Politecnico di Milano is part of the Italian scientific team of LICIACube, coordinated by INAF and ASI in collaboration with the 'Nello Carrara' Applied Physics Institute of the National Research Council (CNR-Ifac), the University of Bologna and Parthenope University of Naples.

LICIACube acquired 426 images showing that the material ejected from the impact crater formed a cone with an opening angle of about 140 degrees and a complex, inhomogeneous structure, featuring filaments, dust grains and single or grouped boulders. The speed of the ejected materials varies from a few tens of m/s up to about 500 m/s. Dimorphos' long plumes are similar to the tail of a comet; unlike comets, however, Dimorphos' 'tufts' have been artificially generated.
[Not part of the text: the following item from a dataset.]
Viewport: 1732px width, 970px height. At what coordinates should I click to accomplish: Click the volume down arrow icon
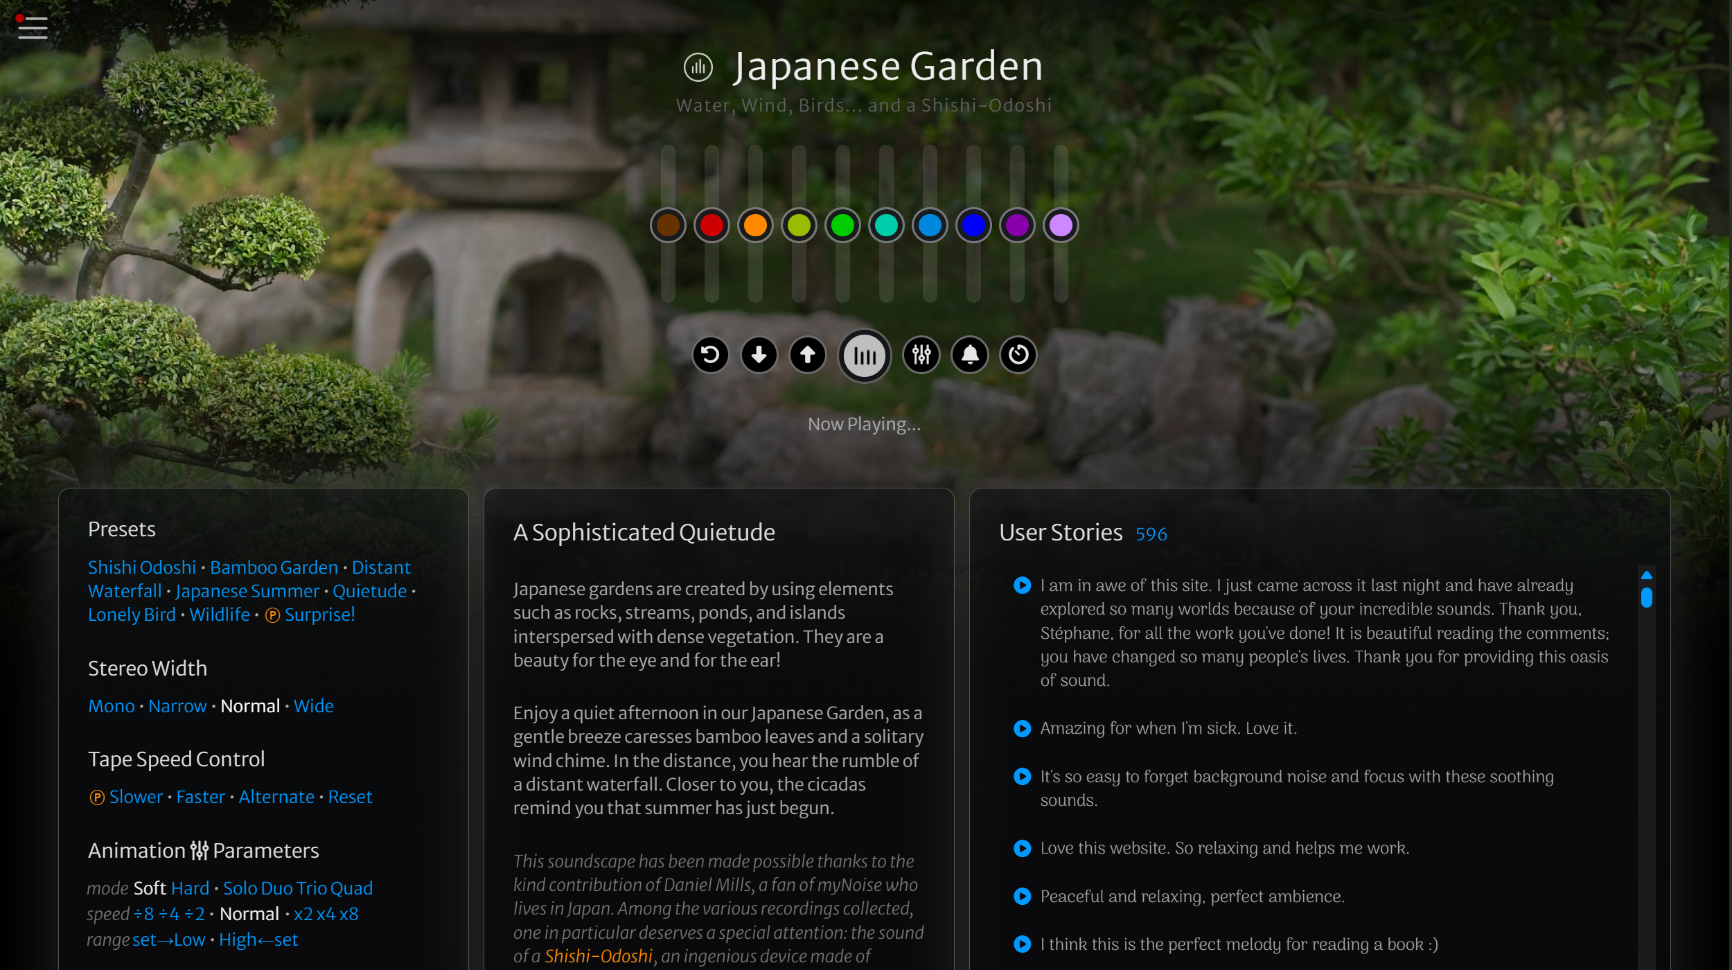(759, 355)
The innermost part of the tail has a bluish colour and becomes gradually redder as the distance from Dimorphos increases.

The detailed images obtained are also important to the international scientific community since they can provide a better understanding of the nature of binary asteroids.

Thanks to the great work of the scientific team on the images, Politecnico di Milano, in collaboration with CNR, has been able to contribute to refining the fragment ejection models and improving the study of the evolution of their motion in the asteroid binary system,

says Michèle Lavagna, Professor of Flight Mechanics in the Department of Aerospace Science and Technology at Politecnico.